Element lookup records:
______

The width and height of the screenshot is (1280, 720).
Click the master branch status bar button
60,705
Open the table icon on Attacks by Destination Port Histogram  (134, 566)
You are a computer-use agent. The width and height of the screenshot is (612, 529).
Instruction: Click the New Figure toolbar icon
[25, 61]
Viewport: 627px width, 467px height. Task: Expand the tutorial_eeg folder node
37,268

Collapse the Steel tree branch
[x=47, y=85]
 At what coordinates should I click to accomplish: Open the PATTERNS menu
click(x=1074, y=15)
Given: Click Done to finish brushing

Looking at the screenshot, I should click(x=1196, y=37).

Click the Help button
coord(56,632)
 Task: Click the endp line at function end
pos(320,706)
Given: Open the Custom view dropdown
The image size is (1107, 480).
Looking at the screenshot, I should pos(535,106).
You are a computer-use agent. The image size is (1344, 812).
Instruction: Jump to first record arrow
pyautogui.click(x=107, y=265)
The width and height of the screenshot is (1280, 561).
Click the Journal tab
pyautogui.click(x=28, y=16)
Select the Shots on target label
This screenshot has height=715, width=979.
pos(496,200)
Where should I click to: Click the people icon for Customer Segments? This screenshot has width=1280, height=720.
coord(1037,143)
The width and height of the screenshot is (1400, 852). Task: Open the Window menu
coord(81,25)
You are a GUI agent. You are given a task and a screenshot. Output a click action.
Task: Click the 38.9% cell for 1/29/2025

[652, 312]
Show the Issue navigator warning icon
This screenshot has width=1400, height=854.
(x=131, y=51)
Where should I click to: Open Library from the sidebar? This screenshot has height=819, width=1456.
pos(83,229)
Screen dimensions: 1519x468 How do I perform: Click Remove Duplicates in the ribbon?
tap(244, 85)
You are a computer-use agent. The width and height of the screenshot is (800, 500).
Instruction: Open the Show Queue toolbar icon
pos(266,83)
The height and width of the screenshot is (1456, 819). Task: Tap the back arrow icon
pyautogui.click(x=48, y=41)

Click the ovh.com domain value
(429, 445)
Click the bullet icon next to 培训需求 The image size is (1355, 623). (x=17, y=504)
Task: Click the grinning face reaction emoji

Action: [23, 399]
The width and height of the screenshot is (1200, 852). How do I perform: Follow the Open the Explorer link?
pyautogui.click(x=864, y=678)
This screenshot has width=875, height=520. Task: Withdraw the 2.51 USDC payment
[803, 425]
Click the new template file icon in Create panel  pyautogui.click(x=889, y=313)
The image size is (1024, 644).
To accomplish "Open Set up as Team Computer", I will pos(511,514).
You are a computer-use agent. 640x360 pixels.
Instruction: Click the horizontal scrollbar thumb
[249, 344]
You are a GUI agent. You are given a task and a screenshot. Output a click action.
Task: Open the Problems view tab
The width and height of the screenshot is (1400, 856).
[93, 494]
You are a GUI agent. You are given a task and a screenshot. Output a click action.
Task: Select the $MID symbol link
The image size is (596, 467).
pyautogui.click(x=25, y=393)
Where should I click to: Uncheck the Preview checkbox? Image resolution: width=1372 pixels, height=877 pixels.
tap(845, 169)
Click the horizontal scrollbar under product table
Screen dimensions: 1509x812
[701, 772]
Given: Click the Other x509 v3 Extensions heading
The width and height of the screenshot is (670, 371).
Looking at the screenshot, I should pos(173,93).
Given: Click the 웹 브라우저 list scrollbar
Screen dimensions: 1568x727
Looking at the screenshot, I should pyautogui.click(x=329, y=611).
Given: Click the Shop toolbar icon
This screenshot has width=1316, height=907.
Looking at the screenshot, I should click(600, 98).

______

WRITTEN INSTRUCTION.
Copy out each line of the data above that contains the string "This", matching case exactly.

EXERCISE SOLUTION.
This screenshot has height=715, width=979.
Where should I click to: Click the people icon for Customer Segments? This screenshot has width=1280, height=720.
This screenshot has width=1400, height=854.
Where should I click to: Open Library from the sidebar? This screenshot has height=819, width=1456.
This screenshot has width=875, height=520. Task: Withdraw the 2.51 USDC payment
This screenshot has width=1316, height=907.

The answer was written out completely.